* [PAGE EXCERPT]
>>

Time-Dependent Anomaly Detection¶

\(\text{Temporal data = seasonal patterns + overall trend + irregular (ie noise})\). We need to take these into consideration to make our data stationary.

Aspect	Description	Techniques	Notes
Seasonality & Trends	Data may exhibit daily/weekly/annual cycles and overall trends	- STL decomposition - Moving average/residual analysis	Helps isolate the “irregular” component where anomalies may be found
Moving Average	Uses recent history to estimate today’s expected value	- Compare actual vs. expected - Residuals flagged if large	Assumes short-term stationarity, can apply statistical tests (e.g., GESD) on residuals
STL (Seasonal and Trend decomposition using Loess)	Decomposes time series into seasonal, trend, and remainder components	- Loess-based smoothing	The remainder (irregular) component can highlight anomalies after accounting for seasonality and trend. Good for nonlinear relationships.

<<

* [RECORDED DATA]
>>

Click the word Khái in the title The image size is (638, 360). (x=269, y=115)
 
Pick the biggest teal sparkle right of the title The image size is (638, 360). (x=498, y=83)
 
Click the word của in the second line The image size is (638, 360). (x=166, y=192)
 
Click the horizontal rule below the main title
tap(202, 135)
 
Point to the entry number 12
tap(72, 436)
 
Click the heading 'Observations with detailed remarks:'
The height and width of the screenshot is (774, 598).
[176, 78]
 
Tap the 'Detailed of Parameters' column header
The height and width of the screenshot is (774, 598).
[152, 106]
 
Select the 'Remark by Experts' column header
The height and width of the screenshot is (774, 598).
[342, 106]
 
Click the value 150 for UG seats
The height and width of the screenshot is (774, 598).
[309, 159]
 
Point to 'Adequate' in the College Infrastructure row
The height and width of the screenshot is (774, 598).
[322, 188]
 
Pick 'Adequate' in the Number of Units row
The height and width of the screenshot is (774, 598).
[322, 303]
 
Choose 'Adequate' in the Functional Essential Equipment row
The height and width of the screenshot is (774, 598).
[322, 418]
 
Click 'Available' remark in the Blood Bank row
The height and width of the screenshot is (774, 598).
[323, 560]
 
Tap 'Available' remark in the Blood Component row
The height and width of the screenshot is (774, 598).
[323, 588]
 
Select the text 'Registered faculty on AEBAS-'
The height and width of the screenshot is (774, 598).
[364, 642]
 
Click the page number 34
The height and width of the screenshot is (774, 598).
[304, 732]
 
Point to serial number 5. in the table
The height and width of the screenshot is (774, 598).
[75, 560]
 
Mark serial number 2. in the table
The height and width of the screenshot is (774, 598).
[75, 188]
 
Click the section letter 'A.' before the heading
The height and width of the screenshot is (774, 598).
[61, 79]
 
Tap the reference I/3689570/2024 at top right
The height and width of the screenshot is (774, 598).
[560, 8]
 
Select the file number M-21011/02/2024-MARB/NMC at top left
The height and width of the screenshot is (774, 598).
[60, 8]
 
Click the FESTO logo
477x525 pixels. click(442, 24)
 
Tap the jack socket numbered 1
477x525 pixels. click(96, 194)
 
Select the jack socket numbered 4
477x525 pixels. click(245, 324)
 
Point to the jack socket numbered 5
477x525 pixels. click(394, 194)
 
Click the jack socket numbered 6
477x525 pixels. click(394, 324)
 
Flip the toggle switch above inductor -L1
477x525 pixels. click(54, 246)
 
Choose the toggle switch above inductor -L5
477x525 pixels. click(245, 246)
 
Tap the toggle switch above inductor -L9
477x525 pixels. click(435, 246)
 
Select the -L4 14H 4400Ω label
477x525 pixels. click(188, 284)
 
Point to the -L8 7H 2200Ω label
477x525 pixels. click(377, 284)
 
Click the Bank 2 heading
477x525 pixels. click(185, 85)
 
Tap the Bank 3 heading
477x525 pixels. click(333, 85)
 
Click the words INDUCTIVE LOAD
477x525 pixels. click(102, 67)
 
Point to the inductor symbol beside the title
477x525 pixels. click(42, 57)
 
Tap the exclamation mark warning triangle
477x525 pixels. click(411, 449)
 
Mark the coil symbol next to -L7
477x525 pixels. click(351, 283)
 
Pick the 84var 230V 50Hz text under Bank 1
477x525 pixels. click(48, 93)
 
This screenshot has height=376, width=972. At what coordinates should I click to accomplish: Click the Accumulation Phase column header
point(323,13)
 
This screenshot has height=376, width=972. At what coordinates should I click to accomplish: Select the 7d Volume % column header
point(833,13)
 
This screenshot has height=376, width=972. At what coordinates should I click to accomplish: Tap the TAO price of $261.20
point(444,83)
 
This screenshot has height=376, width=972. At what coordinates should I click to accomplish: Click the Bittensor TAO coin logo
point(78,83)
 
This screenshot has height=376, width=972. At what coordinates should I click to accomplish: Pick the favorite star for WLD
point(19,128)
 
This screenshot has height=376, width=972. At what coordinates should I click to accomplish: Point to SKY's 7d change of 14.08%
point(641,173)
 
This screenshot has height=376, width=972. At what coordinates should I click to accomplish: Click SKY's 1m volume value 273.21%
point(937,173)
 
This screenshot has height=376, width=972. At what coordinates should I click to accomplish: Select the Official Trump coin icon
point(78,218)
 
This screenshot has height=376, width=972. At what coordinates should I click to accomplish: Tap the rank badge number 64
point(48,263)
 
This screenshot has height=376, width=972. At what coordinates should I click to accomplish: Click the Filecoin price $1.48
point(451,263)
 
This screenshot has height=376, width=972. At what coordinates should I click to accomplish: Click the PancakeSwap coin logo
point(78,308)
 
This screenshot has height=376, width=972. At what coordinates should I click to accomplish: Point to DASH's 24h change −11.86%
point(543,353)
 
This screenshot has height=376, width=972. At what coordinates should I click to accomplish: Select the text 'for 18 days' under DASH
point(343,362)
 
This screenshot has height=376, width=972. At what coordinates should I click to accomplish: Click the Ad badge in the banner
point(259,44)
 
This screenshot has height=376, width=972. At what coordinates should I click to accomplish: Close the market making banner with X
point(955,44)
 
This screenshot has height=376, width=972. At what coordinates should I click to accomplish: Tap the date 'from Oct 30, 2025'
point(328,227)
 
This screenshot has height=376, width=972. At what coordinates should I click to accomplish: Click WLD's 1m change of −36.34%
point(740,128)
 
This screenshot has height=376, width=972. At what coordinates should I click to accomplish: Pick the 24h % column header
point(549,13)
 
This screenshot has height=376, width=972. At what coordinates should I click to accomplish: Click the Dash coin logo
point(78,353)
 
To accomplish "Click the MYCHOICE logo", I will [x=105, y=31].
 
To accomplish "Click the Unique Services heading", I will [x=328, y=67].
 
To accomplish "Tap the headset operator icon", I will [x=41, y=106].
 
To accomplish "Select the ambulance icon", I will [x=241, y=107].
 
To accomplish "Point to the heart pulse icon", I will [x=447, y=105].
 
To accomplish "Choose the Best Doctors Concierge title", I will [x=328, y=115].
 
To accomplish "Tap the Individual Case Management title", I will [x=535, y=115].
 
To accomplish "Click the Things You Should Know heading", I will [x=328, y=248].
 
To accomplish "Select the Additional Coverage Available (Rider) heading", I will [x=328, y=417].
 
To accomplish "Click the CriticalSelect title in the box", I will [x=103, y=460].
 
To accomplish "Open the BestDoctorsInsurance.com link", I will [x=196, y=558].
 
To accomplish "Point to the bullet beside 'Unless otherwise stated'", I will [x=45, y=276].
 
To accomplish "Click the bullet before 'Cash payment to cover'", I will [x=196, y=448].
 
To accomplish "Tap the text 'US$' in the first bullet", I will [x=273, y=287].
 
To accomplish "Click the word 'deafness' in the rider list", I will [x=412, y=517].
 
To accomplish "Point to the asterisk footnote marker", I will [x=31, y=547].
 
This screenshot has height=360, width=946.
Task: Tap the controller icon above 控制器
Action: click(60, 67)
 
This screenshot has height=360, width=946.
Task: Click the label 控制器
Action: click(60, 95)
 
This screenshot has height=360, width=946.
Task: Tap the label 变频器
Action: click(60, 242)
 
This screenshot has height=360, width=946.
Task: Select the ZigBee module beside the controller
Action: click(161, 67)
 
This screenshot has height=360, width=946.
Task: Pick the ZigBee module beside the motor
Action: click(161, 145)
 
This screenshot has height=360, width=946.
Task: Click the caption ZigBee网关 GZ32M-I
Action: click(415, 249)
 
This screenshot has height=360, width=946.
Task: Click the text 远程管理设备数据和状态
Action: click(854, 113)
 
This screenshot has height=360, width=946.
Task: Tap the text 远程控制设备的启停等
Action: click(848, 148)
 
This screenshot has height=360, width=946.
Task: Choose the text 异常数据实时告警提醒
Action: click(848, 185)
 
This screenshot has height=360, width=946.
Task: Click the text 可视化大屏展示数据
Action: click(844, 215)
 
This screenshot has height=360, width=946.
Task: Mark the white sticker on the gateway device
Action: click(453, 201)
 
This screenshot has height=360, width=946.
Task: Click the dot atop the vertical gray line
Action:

<<

* [EXERCISES]
a - Transcribe the passage of the anomaly detection excerpt between "Time-Dependent Anomaly Detection¶" and "our data stationary.", inclusive.
b - Answer these questions from the anomaly detection excerpt:
(i) What three components does STL decompose a time series into?
(ii) What statistical test is named as one that can be applied to moving-average residuals?
(iii) What does the moving average approach assume about the data?
c - Please pick up the excerpt on time-dependent anomaly detection from where it stops and keep writing it.

* [ANSWERS PER TASK]
a -
Time-Dependent Anomaly Detection¶

\(\text{Temporal data = seasonal patterns + overall trend + irregular (ie noise})\). We need to take these into consideration to make our data stationary.

b -
(i) Seasonal, trend, and remainder components.
(ii) GESD.
(iii) Short-term stationarity.

c -
Sequential / RNN-based	Models temporal dependencies (e.g., LSTM)	- Recurrent Neural Networks	Learns normal temporal patterns; flags unusual sequences or hidden state transitions
Concept Drift / Distribution Shift	Distribution may change over time, invalidating older models	- Online learning - Adaptive algorithms	Requires continuous updating of model parameters to adapt to new normal patterns

Moving Average: assuming recent data is indicative of today Steps

Take difference from what we expect - what we got
1. Residuals expected to be normally distributed (CLT)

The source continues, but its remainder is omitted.